Ángel Royo

Personal information
- Full name: Ángel Royo Areste
- Date of birth: 12 August 1966 (age 58)
- Place of birth: Sariñena, Spain

Team information
- Current team: Almudévar (coach)

Youth career
- Years: Team
- Sariñena

Managerial career
- 1992–1996: Sariñena (youth)
- 1997–1999: Lalueza
- 1999: Peralta
- 2000–2002: Lanaja
- 2002–2004: Almudévar
- 2004–2009: San Lorenzo
- 2009–2010: Barbastro
- 2010: Atlético Monzón
- 2010–2011: Huesca (assistant)
- 2011: Huesca
- 2012: Huesca (interim)
- 2016–: Almudévar

= Ángel Royo =

Spanish football manager (born 1966)

Ángel Royo Areste (born 12 August 1966) is a Spanish football manager, currently in charge of AD Almudévar.

==Managerial career==
Born in Sariñena, Huesca, Aragon, Royo suffered a serious injury while playing for CD Sariñena's youth setup, which subsequently ended his career as a footballer. He started working as a manager with the club's youth setup, and subsequently coached teams in his native region, his longest spell being with UD San Lorenzo.

In May 2010 Royo was appointed Atlético Monzón manager, but left the club two months later, being named assistant at SD Huesca.
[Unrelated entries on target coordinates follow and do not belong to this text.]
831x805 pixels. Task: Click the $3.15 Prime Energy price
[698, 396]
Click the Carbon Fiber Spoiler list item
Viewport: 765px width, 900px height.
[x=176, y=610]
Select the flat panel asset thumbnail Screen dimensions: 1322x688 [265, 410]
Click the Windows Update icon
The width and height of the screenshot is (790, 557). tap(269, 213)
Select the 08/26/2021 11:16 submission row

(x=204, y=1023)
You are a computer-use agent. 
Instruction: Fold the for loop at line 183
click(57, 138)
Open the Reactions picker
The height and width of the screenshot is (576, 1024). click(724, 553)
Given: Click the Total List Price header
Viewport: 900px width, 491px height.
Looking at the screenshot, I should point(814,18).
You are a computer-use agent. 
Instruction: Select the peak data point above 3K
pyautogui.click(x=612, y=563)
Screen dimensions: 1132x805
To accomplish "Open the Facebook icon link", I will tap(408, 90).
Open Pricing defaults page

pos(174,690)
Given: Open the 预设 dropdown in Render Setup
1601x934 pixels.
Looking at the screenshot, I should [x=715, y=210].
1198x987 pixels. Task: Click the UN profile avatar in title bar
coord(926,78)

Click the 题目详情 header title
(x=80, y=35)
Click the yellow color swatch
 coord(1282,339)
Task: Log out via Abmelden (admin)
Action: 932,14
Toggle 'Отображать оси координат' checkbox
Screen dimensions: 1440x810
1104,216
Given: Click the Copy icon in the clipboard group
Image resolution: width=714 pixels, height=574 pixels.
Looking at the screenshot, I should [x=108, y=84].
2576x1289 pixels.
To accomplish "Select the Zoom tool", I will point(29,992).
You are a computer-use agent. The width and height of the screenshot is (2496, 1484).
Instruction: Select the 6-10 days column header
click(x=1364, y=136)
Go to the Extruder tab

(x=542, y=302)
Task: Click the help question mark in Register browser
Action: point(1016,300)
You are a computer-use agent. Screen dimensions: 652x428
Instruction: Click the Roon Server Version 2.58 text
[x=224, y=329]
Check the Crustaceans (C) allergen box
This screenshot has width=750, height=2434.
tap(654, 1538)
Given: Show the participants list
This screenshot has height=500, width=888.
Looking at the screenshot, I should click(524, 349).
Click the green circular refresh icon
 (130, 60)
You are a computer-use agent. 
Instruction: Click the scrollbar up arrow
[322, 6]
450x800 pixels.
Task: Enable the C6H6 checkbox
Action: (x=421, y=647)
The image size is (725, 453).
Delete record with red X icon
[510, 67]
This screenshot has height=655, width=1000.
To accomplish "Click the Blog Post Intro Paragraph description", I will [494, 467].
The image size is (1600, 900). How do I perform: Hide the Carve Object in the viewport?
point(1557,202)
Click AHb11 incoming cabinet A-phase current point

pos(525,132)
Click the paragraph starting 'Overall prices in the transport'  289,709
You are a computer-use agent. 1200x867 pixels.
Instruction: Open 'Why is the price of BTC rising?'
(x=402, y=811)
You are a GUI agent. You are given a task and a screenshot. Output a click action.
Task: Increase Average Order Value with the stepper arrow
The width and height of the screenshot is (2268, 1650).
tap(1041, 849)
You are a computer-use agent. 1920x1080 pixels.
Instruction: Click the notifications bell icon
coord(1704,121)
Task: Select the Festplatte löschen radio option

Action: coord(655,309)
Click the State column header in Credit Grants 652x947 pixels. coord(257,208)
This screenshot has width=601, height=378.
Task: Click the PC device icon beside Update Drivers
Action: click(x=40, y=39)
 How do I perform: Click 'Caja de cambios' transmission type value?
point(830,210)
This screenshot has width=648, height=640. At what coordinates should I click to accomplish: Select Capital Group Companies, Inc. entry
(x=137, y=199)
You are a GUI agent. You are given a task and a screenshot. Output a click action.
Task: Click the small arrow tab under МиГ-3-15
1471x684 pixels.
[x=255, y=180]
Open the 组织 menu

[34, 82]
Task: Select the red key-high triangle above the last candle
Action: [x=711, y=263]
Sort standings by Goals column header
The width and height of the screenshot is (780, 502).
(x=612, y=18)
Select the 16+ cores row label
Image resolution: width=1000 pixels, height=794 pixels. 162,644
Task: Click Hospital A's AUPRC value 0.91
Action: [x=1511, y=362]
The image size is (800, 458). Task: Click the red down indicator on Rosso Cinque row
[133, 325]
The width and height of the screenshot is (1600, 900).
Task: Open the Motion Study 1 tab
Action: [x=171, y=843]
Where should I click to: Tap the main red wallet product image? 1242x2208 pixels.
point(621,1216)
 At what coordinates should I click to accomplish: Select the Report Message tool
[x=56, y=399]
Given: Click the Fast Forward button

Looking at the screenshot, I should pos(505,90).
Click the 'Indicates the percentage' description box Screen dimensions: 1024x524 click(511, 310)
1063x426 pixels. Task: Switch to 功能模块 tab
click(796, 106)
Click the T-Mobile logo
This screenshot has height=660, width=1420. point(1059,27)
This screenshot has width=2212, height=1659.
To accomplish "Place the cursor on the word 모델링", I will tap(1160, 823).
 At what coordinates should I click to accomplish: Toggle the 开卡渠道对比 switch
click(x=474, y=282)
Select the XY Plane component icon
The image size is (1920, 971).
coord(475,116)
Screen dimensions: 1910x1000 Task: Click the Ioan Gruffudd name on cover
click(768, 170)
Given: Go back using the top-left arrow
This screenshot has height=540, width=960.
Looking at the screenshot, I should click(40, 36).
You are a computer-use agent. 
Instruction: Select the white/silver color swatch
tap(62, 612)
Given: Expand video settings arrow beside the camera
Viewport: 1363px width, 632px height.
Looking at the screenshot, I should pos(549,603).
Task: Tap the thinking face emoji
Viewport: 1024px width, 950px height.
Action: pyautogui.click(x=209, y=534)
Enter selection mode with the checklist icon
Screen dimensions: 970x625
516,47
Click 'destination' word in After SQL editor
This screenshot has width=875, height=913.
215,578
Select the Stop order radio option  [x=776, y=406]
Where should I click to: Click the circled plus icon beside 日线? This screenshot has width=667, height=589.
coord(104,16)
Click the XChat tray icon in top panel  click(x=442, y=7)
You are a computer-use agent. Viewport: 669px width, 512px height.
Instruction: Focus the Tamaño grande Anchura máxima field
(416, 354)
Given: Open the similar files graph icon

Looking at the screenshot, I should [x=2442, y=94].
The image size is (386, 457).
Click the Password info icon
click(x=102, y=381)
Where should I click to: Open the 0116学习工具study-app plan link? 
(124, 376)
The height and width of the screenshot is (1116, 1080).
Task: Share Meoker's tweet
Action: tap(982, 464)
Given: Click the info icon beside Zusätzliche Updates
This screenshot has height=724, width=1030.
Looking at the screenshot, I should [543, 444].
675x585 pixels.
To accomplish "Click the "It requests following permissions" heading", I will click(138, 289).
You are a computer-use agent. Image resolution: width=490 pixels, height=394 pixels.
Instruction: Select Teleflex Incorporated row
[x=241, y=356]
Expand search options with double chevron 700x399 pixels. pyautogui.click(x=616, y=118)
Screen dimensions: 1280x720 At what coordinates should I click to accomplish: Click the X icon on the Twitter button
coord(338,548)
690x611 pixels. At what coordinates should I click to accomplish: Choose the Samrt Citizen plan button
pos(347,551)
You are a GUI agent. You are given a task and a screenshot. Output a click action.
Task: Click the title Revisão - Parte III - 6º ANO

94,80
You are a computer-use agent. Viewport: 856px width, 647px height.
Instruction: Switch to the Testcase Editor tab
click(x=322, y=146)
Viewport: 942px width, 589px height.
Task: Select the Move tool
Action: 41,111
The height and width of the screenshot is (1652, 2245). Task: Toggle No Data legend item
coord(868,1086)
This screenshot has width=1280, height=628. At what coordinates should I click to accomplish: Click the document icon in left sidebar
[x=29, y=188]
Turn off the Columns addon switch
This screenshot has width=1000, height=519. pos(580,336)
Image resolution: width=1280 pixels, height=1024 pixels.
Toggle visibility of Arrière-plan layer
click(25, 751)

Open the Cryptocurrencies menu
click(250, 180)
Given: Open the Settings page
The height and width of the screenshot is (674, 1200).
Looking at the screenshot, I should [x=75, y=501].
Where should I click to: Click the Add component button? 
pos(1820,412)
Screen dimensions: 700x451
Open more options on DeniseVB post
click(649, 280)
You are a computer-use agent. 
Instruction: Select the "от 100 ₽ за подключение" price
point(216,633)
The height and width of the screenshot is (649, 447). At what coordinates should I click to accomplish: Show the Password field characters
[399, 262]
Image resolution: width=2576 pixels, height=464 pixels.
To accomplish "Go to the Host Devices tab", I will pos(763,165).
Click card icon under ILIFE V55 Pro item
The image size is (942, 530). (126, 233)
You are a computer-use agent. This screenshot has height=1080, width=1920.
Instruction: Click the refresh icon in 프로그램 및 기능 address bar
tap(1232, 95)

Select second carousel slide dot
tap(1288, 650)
On 8 June 2011 Royo was appointed manager of Huesca, replacing Onésimo Sánchez. On 3 October, after winning two of six matches, he was relieved from his duties and joined the club's board.

On 10 December 2012 Royo was named interim manager of the azulgranas, in the place of fired Antonio Calderón. On the 26th, after two losses, he returned to his previous role, being replaced by Jorge D'Alessandro.